En Afrique du Sud, le « mamie foot » change le regard sur le grand âge

« L’Afrique au centre du jeu » (3/4). Selon la pionnière Mama Beka, qui a organisé une Coupe du monde des mamies dans son village de Nkowankowa, le pays compte aujourd’hui quelque 200 équipes de grands-mères.

 Le Monde – L’Afrique du Sud a organisé deux coupes du monde de football. Celle de la FIFA en 2010, et celle de « mamie foot » en mars 2023. Shakira n’est pas venue chanter Waka Waka lors de ce tournoi international des grands-mères, mais des artistes locaux ont mis l’ambiance. Et les deux événements sont liés, puisque c’est en 2010, pendant le Mondial de football, que des journalistes étrangers s’intéressent au club du troisième âge d’une certaine « Mama Beka » et le font connaître au reste du monde.

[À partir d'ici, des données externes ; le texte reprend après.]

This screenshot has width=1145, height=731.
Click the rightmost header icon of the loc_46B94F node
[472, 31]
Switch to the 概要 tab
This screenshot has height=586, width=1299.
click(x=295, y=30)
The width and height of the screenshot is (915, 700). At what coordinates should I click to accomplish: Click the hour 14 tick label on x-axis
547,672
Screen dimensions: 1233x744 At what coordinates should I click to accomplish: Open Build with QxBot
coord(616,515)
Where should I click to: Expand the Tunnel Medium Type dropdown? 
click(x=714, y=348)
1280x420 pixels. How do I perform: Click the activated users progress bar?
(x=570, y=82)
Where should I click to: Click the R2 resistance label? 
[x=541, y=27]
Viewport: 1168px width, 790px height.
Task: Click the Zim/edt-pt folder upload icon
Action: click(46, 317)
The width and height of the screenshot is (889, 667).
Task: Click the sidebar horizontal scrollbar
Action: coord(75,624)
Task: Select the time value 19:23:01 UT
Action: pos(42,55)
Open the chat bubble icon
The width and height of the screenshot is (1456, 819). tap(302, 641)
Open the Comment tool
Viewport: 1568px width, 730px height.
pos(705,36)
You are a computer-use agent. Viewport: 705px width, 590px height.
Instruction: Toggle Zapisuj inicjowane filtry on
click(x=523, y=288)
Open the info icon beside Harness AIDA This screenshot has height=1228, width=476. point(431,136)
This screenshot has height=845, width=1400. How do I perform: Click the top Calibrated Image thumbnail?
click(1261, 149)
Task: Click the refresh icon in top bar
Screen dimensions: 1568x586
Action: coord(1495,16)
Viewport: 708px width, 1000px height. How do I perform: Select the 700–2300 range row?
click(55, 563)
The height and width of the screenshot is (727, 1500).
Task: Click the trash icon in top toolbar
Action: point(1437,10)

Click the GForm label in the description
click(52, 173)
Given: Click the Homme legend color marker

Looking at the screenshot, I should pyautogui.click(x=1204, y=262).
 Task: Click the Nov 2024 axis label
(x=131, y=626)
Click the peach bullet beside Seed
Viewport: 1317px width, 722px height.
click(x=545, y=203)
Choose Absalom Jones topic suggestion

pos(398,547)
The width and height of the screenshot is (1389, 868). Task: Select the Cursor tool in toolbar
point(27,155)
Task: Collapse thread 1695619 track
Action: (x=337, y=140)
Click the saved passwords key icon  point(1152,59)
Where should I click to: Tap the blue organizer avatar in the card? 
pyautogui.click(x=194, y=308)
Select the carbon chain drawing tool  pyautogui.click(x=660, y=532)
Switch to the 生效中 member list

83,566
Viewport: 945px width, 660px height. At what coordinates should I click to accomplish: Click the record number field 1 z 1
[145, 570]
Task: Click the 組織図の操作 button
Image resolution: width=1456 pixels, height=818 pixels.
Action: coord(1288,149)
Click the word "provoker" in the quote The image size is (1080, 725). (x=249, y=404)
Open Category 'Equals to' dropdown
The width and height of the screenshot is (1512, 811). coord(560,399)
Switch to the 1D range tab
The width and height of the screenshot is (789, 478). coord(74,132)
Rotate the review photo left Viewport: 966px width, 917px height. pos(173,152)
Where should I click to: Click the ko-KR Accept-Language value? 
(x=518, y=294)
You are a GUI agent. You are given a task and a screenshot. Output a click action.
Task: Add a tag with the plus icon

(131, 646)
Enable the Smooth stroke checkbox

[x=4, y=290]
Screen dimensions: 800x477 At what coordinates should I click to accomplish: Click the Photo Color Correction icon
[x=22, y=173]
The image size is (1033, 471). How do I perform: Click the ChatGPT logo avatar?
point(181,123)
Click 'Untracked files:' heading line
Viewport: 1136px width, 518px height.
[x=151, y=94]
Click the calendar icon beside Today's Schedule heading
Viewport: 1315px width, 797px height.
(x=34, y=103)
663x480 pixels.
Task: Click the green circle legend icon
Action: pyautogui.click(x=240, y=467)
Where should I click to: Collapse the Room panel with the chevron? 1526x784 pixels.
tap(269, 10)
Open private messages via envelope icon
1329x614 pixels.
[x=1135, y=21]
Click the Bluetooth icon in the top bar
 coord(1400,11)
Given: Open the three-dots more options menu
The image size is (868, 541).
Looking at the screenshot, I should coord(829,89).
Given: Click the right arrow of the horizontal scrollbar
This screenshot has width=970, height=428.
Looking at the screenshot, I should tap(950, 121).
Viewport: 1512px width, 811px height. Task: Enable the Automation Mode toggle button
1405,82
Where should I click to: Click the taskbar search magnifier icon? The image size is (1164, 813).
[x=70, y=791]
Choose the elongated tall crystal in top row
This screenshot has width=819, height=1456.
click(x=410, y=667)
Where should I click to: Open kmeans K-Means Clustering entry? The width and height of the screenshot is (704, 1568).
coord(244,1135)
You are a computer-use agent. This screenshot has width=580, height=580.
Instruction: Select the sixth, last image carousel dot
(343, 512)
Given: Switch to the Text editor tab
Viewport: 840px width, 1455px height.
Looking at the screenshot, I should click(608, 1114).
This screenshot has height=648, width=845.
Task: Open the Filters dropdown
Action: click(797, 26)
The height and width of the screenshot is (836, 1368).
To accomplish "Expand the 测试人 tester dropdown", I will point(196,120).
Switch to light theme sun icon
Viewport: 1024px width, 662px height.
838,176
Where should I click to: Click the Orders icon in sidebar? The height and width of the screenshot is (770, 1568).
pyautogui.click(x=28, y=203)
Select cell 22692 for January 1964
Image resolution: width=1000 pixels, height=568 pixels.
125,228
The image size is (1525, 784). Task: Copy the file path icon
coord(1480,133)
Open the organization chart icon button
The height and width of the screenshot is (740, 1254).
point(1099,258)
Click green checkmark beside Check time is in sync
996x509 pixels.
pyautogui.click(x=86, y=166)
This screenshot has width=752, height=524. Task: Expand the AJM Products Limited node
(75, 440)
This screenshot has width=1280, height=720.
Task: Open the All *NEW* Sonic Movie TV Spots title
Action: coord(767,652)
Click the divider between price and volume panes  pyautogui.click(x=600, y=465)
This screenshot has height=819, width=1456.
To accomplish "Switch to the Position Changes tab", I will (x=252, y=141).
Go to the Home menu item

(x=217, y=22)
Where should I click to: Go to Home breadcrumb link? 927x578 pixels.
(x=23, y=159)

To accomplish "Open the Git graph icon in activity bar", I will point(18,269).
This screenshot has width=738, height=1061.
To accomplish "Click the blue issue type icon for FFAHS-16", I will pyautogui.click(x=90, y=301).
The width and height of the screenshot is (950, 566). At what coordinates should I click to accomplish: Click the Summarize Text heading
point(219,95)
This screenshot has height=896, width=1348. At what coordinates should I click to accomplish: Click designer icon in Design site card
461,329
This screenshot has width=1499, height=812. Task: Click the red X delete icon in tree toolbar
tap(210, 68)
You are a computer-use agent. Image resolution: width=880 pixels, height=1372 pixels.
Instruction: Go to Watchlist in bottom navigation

Le reportage est diffusé sur les télévisions du Massachusetts, aux Etats-Unis, où Jean Duffy, footballeuse amatrice de 64 ans, et ses coéquipières se sentent instantanément « liées à ces femmes inspirantes » âgées de 40 à 80 ans. Impressionnée, la sportive sexagénaire prend contact avec Mama Beka et se lie d’amitié avec cette figure de Nkowankowa, un township rural du nord-est de l’Afrique du Sud.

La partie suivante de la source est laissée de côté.